NASA’s OSIRIS-REx Safely Stores Bennu Asteroid Samples for Return to Earth
A NASA spacecraft stuffed more than 2 pounds of asteroid samples into a capsule to return to Earth after losing some of its precious loot due to a jammed lid, scientists said Thursday.
They won’t know the exact amount of the asteroid’s cosmic path Bennu, more than 200 million miles (322 million kilometers) away, until the capsule parachutes into the Utah desert in 2023.
“We still have a lot of work to do” to recover the samples safely, said lead scientist Dante Lauretta of the University of Arizona.
Spaceship OSIRIS-REx It won’t leave the Bennu neighborhood until March at the earliest, when the asteroid and Earth are properly aligned.
OSIRIS-REx collected so much material from Bennu’s rough surface on October 20 that rocks got stuck on the edge of the container and ripped it open. Some of the samples were seen to escape into space, so flight controllers advanced on the crucial storage operation.
Based on the images, scientists believe OSIRIS-REx grabbed 4 1/2 pounds (2 kilograms) of debris, a full load. The minimum requirement had been 2 ounces (60 grams), a handful or two.
“Imagine a sack of flour at the grocery store,” Lauretta said of the initial loot.
But dozens of grams of material were lost after the successful tap and go maneuver and again this week when the robotic arm of the spacecraft moved to place the samples inside the capsule.
“Although my heart breaks over the loss of the sample, it turned out to be a pretty good science experiment and we are learning a lot,” Lauretta told reporters.
While collecting the samples, the container on the end of the robot’s arm pressed 9 to 19 inches (24 to 48 centimeters) during the six seconds of contact, indicating a sandy and flaky interior beneath the rough surface, Lauretta said.

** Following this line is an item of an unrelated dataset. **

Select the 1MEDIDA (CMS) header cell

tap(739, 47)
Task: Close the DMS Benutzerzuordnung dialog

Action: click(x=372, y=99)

The slow and tedious stowage operation lasted 36 hours. After each successful step, the flight controllers cheered, saving the biggest and loudest response as the capsule lid finally closed and latched, sealing the samples inside.
It will be September 2023, seven years after OSIRIS-REx was fired from Cape Canaveral, before the samples arrive here.
Rich in carbon, the Bennu in solar orbit is believed to contain the conserved building blocks of the solar system. Scientists said the remnants may help explain how the planets in our solar system formed billions of years ago and how life in Earth came to be. The samples can also help improve our odds, they said, if a doomsday rock comes close to us.
Bennu, a black, rounded rock larger than New York’s Empire State Building, could come dangerously close to Earth by the end of the next decade. The odds of a strike are 1 in 2700. The good news is that while it packs a punch, it won’t wipe out the home planet.
Meanwhile, Japan has recovered samples from other asteroids twice in the past two decades, albeit only in small quantities. The second batch will arrive in December.